Japan and the EU have agreed to recognise each other's data protection systems as 'equivalent', which will allow data to flow safely and legally between them. The EU and Japan today agreed to create the world's largest area of safe data flows, the EU Commission says.

“Each side will now launch its relevant internal procedures for the adoption of its adequacy finding. For the EU, this involves obtaining an opinion from the European Data Protection Board (EDPB) and the green light from a committee composed of representatives of the EU Member States. Once this procedure will have been completed, the Commission will adopt the adequacy decision on Japan.”

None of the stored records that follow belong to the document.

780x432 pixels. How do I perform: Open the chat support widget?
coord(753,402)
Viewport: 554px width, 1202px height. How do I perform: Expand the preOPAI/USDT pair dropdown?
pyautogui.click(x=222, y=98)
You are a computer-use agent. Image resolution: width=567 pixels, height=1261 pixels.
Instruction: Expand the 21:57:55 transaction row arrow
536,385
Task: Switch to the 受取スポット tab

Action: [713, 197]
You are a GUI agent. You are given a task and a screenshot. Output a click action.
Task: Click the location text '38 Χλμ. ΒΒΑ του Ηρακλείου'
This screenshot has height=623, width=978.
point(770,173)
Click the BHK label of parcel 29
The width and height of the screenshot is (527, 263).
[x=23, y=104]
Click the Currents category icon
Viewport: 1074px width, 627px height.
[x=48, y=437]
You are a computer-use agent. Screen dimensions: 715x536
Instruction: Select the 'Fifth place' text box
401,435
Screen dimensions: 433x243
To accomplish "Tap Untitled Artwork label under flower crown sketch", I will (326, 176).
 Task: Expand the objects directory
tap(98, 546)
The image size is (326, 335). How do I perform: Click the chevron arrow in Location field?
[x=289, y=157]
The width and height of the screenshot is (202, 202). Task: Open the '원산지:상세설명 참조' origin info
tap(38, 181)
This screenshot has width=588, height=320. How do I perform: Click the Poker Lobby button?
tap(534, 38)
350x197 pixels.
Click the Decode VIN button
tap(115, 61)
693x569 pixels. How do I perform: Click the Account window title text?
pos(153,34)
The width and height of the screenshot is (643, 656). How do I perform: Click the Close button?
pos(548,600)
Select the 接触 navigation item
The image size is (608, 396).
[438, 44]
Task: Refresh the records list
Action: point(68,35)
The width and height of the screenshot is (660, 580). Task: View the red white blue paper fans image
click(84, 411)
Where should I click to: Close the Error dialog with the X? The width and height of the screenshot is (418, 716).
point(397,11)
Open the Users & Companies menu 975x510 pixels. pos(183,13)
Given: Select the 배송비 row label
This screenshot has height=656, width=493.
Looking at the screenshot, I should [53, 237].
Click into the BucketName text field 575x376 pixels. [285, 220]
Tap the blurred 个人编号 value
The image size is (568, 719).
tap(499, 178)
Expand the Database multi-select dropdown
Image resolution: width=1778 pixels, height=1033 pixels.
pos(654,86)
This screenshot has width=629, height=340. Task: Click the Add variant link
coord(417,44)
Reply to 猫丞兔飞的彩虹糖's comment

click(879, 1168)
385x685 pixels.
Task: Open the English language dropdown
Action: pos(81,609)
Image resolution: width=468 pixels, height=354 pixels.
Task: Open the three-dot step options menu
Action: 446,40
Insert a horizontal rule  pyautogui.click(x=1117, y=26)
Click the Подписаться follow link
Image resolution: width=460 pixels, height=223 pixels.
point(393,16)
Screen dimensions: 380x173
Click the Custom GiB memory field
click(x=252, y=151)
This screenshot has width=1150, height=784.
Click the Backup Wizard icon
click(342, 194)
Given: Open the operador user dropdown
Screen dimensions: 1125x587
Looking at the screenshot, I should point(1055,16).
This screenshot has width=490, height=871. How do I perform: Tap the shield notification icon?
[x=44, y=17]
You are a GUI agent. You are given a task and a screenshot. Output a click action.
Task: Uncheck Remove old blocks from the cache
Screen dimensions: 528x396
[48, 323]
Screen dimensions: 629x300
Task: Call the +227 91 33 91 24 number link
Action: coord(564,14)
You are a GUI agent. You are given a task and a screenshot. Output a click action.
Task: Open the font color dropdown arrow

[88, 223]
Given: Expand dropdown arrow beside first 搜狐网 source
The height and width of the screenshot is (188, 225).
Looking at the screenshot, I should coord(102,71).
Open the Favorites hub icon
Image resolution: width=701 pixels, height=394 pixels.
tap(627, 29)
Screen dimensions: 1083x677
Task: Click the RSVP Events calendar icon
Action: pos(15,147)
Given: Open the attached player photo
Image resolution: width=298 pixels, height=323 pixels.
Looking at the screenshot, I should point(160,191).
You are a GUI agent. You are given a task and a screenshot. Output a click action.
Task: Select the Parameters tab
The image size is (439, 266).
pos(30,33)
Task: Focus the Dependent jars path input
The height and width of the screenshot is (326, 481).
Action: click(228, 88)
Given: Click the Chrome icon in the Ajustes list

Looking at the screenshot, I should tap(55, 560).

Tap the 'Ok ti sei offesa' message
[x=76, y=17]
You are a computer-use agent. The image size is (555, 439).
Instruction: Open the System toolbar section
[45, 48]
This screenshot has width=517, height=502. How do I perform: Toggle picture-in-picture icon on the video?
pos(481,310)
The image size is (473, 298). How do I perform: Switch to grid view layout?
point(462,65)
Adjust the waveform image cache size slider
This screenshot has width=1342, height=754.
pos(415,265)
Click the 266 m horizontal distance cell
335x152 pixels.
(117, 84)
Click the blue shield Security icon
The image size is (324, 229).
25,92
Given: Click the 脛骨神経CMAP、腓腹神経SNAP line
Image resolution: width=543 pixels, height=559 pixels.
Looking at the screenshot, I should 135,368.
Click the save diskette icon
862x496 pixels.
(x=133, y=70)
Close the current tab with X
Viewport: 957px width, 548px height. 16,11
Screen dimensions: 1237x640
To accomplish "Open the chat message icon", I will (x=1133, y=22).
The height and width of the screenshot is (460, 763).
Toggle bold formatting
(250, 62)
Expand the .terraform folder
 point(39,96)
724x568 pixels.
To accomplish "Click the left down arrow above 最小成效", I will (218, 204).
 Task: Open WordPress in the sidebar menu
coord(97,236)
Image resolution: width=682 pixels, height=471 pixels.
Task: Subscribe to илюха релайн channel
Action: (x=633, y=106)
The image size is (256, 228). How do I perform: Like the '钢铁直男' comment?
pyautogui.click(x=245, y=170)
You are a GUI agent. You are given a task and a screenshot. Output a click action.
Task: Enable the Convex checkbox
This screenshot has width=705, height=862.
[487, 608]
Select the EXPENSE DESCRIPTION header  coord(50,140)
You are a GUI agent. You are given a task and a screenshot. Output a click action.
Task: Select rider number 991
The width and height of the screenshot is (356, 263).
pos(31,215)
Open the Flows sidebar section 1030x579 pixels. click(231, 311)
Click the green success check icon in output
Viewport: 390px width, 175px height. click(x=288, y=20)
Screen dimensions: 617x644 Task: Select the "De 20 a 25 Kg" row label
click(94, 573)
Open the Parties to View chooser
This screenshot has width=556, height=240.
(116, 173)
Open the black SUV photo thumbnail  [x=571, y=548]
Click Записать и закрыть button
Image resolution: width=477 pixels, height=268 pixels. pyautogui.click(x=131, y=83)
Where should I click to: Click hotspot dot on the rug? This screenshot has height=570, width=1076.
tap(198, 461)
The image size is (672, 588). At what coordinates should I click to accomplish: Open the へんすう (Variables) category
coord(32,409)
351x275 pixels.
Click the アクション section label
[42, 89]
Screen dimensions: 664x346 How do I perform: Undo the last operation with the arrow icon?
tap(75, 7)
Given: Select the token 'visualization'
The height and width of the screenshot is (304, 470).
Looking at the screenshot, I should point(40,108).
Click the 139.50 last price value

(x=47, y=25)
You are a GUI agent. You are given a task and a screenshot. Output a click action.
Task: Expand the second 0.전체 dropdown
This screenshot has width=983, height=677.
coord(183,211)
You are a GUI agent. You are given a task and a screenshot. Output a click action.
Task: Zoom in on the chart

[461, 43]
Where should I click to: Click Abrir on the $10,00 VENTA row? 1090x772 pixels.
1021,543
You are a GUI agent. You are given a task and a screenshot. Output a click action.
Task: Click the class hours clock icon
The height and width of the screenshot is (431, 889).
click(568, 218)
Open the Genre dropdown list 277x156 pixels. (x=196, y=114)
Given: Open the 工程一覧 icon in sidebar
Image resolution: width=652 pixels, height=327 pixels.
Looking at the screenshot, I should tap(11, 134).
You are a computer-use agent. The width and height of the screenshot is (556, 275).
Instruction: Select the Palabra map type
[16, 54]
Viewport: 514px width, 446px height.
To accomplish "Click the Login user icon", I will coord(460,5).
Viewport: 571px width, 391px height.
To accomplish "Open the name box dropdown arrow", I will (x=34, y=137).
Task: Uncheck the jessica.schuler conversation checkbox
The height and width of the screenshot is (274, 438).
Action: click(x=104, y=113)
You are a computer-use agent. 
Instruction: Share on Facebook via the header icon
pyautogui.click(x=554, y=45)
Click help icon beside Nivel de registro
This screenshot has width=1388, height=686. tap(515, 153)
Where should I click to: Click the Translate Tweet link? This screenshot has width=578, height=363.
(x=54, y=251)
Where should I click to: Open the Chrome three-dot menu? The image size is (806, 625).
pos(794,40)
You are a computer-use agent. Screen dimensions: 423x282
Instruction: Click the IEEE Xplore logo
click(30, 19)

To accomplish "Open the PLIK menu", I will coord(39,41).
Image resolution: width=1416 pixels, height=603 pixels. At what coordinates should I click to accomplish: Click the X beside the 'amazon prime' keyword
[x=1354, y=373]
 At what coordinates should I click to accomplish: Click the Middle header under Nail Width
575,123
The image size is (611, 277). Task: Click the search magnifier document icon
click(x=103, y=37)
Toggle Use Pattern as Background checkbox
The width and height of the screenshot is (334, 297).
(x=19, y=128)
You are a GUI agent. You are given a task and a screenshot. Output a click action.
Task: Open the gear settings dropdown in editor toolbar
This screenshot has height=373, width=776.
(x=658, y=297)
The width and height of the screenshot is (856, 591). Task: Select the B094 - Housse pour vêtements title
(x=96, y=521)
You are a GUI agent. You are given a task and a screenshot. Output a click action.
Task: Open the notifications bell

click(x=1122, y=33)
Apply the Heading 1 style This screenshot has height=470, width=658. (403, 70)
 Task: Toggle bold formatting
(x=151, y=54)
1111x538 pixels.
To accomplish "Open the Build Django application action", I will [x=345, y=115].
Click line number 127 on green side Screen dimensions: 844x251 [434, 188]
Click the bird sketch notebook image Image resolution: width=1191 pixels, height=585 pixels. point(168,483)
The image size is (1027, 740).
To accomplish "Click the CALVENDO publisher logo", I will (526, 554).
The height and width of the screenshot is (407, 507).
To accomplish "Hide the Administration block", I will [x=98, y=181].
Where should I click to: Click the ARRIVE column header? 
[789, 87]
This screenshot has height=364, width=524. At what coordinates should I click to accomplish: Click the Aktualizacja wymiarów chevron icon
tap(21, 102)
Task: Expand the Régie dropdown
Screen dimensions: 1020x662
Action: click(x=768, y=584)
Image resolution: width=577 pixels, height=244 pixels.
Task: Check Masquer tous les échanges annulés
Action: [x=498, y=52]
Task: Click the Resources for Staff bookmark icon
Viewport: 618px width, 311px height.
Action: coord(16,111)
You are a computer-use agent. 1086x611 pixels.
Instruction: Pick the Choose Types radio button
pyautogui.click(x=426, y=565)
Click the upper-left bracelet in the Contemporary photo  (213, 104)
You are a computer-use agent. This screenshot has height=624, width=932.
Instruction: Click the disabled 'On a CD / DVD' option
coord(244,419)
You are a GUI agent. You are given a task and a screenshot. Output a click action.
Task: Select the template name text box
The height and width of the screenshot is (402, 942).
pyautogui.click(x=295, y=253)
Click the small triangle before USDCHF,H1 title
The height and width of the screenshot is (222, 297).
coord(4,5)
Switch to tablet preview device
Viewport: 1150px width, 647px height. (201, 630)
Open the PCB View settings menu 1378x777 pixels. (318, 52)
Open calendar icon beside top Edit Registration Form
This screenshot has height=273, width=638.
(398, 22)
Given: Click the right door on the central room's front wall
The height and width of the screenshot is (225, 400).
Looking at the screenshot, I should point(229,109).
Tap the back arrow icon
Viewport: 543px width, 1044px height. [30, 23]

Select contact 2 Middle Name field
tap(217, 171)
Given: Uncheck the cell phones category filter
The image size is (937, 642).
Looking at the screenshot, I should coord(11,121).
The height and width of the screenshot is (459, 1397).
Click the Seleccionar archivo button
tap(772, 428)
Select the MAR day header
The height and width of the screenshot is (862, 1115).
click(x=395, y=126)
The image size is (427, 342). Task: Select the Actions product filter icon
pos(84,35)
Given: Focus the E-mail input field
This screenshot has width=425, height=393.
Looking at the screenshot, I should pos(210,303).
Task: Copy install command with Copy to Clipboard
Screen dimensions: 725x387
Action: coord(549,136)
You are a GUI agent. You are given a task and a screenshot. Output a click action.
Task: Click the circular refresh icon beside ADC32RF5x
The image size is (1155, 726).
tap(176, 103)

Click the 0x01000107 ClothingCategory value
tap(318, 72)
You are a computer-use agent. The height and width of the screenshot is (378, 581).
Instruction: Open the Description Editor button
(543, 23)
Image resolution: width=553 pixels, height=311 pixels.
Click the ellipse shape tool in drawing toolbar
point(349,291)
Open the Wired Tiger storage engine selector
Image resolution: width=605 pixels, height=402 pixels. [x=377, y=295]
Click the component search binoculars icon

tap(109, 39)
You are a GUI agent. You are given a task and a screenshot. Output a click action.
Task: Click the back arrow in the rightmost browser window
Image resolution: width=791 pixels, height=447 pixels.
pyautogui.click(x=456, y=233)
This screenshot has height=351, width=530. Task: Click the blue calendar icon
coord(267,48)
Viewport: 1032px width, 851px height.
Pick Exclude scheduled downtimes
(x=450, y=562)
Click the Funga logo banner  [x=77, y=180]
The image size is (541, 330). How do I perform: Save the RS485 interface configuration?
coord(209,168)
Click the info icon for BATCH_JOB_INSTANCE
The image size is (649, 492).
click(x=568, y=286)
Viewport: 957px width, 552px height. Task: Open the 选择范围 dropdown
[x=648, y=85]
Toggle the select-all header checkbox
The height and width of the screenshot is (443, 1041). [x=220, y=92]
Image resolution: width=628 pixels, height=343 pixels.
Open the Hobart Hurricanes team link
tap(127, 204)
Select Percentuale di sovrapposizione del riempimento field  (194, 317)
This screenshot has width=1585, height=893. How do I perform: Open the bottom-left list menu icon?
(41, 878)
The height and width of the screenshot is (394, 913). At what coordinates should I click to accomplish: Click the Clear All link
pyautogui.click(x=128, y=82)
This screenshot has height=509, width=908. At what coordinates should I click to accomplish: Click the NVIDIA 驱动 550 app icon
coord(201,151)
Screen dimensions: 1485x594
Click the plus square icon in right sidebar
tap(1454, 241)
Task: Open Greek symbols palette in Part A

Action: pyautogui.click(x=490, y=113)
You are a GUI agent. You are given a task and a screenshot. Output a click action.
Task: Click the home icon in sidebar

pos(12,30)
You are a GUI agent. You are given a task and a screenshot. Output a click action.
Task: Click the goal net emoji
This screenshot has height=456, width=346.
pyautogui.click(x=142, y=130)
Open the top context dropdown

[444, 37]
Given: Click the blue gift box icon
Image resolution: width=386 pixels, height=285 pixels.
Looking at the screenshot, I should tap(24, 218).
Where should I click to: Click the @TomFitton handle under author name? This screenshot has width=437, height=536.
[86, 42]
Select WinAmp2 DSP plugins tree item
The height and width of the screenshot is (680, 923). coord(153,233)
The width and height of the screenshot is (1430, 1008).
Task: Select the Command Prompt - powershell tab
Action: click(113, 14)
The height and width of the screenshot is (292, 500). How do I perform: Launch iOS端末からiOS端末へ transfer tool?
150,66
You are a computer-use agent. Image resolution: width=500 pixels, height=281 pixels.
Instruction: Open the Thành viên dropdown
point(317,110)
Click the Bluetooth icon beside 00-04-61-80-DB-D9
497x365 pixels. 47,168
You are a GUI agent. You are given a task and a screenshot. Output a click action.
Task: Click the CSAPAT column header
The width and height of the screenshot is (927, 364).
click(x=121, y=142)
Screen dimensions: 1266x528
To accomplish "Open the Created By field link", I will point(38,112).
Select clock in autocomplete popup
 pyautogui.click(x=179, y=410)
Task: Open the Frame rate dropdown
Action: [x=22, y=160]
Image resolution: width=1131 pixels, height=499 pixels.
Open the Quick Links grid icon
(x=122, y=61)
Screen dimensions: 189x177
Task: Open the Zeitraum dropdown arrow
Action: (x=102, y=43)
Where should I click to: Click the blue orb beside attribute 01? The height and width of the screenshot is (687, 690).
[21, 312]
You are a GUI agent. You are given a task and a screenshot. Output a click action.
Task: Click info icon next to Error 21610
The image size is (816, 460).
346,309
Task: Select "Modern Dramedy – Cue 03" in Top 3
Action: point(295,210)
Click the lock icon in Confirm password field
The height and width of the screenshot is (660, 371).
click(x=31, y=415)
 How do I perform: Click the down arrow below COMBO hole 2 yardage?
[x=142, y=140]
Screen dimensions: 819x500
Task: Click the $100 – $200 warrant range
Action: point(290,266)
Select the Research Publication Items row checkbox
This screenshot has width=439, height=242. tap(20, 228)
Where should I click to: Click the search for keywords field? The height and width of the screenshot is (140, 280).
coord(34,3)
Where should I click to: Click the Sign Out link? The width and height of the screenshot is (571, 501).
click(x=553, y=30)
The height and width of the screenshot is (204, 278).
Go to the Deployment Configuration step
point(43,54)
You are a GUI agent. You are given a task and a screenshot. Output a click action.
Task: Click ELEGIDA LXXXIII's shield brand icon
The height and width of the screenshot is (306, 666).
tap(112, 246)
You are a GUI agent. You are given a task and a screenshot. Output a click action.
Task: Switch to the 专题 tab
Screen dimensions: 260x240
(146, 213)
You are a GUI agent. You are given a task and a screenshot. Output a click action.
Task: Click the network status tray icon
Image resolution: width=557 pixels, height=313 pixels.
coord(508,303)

“With this agreement, the EU and Japan affirm that, in the digital era, promoting high privacy standards and facilitating international trade go hand in hand. Under the GDPR, an adequacy decision is the most straightforward way to ensure secure and stable data flows,” the EU Commission says.
The agreement also covers personal data exchanged for law enforcement purposes. However, Japan still has some work to do, including:

  • A complaint-handling mechanism to investigate and resolve complaints from Europeans regarding access to their data by Japanese public authorities. This new mechanism will be administered and supervised by the Japanese independent data protection authority.
  • A set of rules providing individuals in the EU whose personal data are transferred to Japan with additional safeguards that will bridge several differences between the two data protection systems. These additional safeguards will strengthen, for example: the protection of sensitive data; the conditions under which EU data can be further transferred from Japan to another third country; and the exercise of individual rights to access and rectification. These rules will be binding on Japanese companies importing data from the EU and enforceable by the Japanese independent data protection authority (PPC) and courts.

At PL&B’s Conference in Cambridge 2-4 July, Bruno Gencarelli, Head of International Data Transfers and Protection Unit at the European Commission said, in a significant announcement, that Japanese companies cannot use APEC’s Cross-Border Privacy Rules for onward transfers. This system was developed to build bridges between the differing national privacy laws within the APEC region but has not developed momentum.